Paralympics-Komitee blickt mit Sorge auf Krim-Konflikt

04.03.2014, 12:56 Uhr | dpa

Paralympics-Komitee blickt mit Sorge auf Krim-Konflikt. Sir Philip Craven ist Präsidnet vom Internationalen Paralympics Komitee (IPC).

Sir Philip Craven ist Präsidnet vom Internationalen Paralympics Komitee (IPC). Foto: Sergei Chirikov. (Quelle: dpa)

Krasnaja Poljana (dpa) - Das Internationale Paralympics Komitee (IPC) blickt mit Sorge auf den Konflikt zwischen Paralympics-Gastgeber Russland und der Ukraine um die Schwarzmeer-Halbinsel Krim.
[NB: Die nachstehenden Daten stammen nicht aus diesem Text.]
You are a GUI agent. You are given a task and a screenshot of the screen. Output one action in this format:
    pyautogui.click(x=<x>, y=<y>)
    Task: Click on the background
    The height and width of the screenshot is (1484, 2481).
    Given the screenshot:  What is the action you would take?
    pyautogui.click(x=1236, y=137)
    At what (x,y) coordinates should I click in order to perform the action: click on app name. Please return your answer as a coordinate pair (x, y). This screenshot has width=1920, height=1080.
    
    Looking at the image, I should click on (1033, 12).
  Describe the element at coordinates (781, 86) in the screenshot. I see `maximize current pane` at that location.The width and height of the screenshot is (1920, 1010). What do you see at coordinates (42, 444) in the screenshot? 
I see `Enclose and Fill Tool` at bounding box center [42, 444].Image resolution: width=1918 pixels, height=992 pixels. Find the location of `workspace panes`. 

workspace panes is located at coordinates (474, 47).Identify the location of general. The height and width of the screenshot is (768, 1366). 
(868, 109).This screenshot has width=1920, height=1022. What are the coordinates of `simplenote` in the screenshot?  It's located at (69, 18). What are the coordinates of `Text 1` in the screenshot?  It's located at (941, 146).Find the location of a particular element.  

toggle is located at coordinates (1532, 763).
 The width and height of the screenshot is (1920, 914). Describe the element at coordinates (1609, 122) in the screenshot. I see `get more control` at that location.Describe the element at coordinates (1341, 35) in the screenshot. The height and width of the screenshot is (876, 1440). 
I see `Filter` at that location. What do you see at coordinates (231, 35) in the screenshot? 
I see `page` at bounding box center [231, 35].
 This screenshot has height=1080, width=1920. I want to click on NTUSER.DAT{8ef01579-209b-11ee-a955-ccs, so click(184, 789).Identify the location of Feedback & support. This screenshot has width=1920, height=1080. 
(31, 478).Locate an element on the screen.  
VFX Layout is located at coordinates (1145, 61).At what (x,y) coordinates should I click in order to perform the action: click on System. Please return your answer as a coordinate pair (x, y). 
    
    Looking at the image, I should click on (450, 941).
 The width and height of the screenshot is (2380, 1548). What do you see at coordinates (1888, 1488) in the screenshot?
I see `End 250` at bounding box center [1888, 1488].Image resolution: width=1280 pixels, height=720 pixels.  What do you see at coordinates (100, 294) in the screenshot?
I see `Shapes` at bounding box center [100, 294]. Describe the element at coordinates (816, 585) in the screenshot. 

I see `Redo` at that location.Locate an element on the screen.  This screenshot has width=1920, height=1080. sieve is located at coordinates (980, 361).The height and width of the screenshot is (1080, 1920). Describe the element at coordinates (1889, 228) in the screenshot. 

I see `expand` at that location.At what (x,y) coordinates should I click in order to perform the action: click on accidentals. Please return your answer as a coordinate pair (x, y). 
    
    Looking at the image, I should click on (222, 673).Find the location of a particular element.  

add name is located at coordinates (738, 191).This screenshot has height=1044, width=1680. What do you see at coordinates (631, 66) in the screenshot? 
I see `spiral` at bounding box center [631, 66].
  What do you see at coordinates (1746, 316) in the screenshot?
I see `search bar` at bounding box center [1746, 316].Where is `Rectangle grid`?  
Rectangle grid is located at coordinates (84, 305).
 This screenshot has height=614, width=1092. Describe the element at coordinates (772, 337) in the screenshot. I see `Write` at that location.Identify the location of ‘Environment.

"Wir beobachten die Situation genau und die Sicherheit und das Wohlbefinden der Athleten und Offiziellen haben für uns oberste Priorität", sagte IPC-Präsident Sir Philip Craven bei seiner Ankunft in Sotschi. In der russischen Stadt werden am 7. März die Winter-Paralympics eröffnet.

Craven erwartet von den Paralympics ein Umdenken in Russland in Bezug auf den Umgang mit behinderten Menschen. "Die Paralympics können Barrieren und Klischees beseitigen wie kein anderes Event und ich glaube, diese Spiele werden umgestalterisch für Russland sein", sagte der frühere Rollstuhl-Basketballer.

Die niederländische Regierung wird keine offiziellen Vertreter zur Eröffnung der Winter-Paralympics ins russische Sotschi schicken. Angesichts der Krise in der Ukraine hätten die Sportministerin Edith Schippers sowie Mitglieder der königlichen Familie ihre Teilnahme an der Eröffnungsfeier am 7. März abgesagt, teilte ein Regierungssprecher in Den Haag mit. Damit wollte die Regierung zeigen, dass sie den Einmarsch in einen souveränen Staat nicht toleriere.

Auch der österreichische Verteidigungs- und Sportminister Gerald Klug wird auf eine Reise zu den Paralympics verzichten. "In dieser heiklen Phase geht es darum, keine Zeichen zu setzen, die als Legitimation der russischen Vorgehensweise gedeutet werden können", sagte Klug. Bundeskanzler Werner Faymann erklärte, er halte Klugs Entscheidung für richtig.

Drei Tage vor Beginn der Paralympics sind 39 der 45 teilnehmenden Nationen in Sotschi eingetroffen. Die 13-köpfige deutsche Mannschaft wurde in Frankfurt/Main verabschiedet.